Jefferson had written to another correspondent weeks earlier that he was disappointed in the Philadelphia Convention’s work. He did not know whether the bad or the good predominated. Jefferson wanted a bill of rights and a presidential term limit. At first, he dashed off a letter containing a stratagem for obtaining amendments before ratification. He thought better of this idea, though not in time to prevent Antifederalists from putting his prestige to use in a cause he did not support—to Madison’s consternation.
Broadwater mentions Gordon Wood’s “Madison Problem,” which I for one do not see as a problem: though he had proposed a national government in Philadelphia, Madison’s republican ethics led him to insist the system had produced a federal one despite himself ever after. (Other Founders we could name were not so ethical.) Jefferson joined Madison in looking increasingly askance at Alexander Hamilton’s financial program during the Washington Administration, with famous results.

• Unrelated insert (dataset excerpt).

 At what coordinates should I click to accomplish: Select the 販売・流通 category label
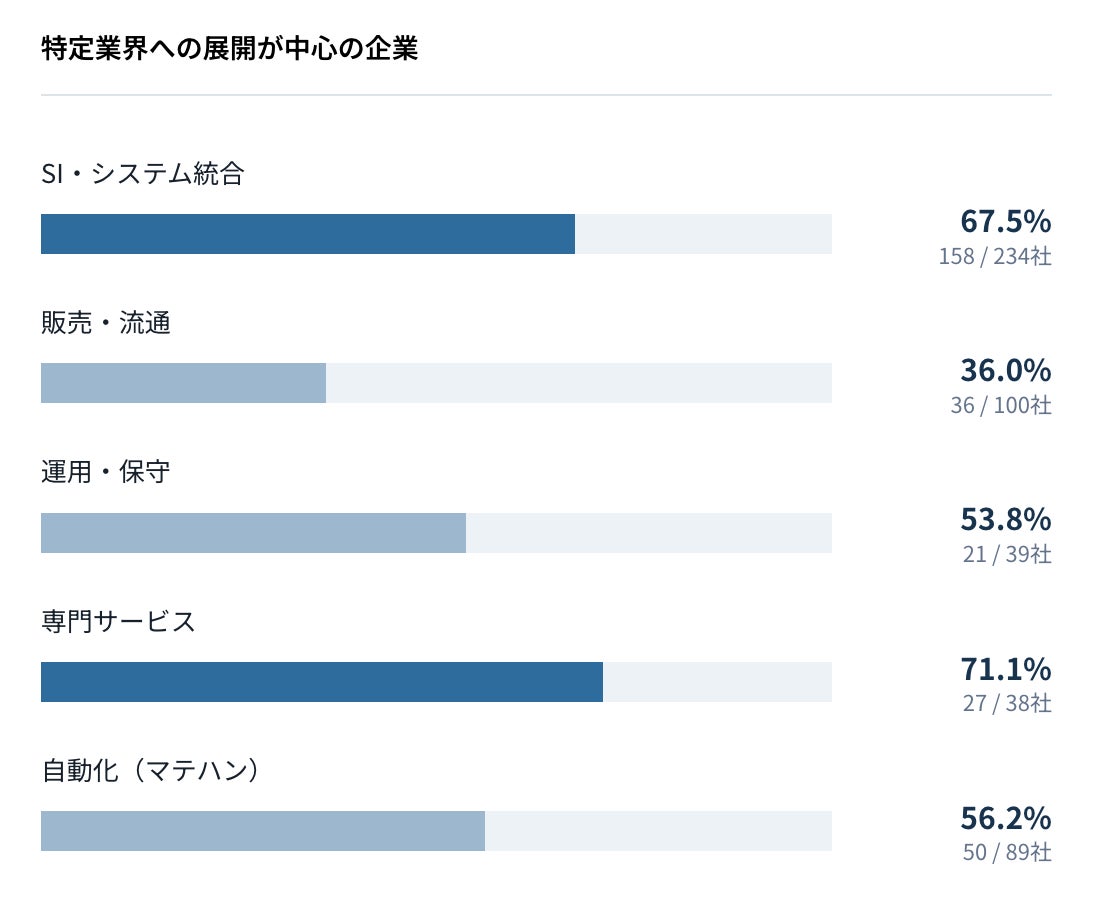[106, 323]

Eventually, their arguments on foreign policy, fiscal policy, and the Constitution carried the day: their Republican Party won the elections of 1800.
If it seems that my precis of this book’s argument closely resembles today’s consensus view on these matters, that is no accident. What Broadwater has given us here is a version of his protagonists’ constitution-making lives that hews pretty close to the received wisdom throughout. He captures the differences between their personalities and the shades of difference between their constitutionalisms in a way that will be useful to non-specialists, including in his statement that Madison “agreed with Jefferson that the Constitution should be interpreted as it was understood when it was ratified.” All in all, it is a fitting valedictory from a fine historian.